- What you are asked to do:
The reply should hold only the lines from the one with "Click the blue" through the end of the data, each given exactly.

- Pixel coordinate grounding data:
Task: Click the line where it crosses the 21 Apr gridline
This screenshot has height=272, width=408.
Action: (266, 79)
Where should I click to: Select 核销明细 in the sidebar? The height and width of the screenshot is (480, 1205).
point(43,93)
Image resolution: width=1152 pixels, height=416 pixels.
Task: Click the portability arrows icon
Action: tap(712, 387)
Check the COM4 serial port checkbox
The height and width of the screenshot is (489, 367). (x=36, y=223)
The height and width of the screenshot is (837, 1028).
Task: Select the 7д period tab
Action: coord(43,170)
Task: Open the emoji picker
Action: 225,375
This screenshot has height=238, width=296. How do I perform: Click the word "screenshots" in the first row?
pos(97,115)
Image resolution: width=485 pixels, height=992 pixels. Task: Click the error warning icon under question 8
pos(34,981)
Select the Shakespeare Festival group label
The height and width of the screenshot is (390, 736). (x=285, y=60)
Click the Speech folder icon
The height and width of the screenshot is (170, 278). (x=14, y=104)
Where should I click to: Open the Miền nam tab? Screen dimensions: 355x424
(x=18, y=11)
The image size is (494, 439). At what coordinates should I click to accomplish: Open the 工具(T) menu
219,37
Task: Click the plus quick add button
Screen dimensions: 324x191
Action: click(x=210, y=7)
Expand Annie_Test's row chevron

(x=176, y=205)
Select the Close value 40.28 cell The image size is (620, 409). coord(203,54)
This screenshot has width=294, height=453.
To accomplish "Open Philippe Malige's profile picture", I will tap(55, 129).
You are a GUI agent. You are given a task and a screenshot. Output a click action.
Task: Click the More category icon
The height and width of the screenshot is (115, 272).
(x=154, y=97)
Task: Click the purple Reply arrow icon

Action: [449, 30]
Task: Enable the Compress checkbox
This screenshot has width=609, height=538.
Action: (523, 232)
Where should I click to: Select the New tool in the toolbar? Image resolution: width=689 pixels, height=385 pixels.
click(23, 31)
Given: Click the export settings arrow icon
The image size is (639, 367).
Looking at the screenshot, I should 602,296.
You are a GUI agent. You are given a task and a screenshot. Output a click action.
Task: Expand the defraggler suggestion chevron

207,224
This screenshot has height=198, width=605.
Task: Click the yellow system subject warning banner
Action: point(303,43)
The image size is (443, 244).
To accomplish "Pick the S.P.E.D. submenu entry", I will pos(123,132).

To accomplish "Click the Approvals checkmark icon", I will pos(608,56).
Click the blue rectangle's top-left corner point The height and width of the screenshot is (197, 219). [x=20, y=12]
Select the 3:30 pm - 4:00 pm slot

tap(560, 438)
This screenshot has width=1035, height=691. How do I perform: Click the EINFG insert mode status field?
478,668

- Answer area:
Click the blue rectangle's top-left corner point The height and width of the screenshot is (197, 219). [x=20, y=12]
Select the 3:30 pm - 4:00 pm slot

tap(560, 438)
This screenshot has width=1035, height=691. How do I perform: Click the EINFG insert mode status field?
478,668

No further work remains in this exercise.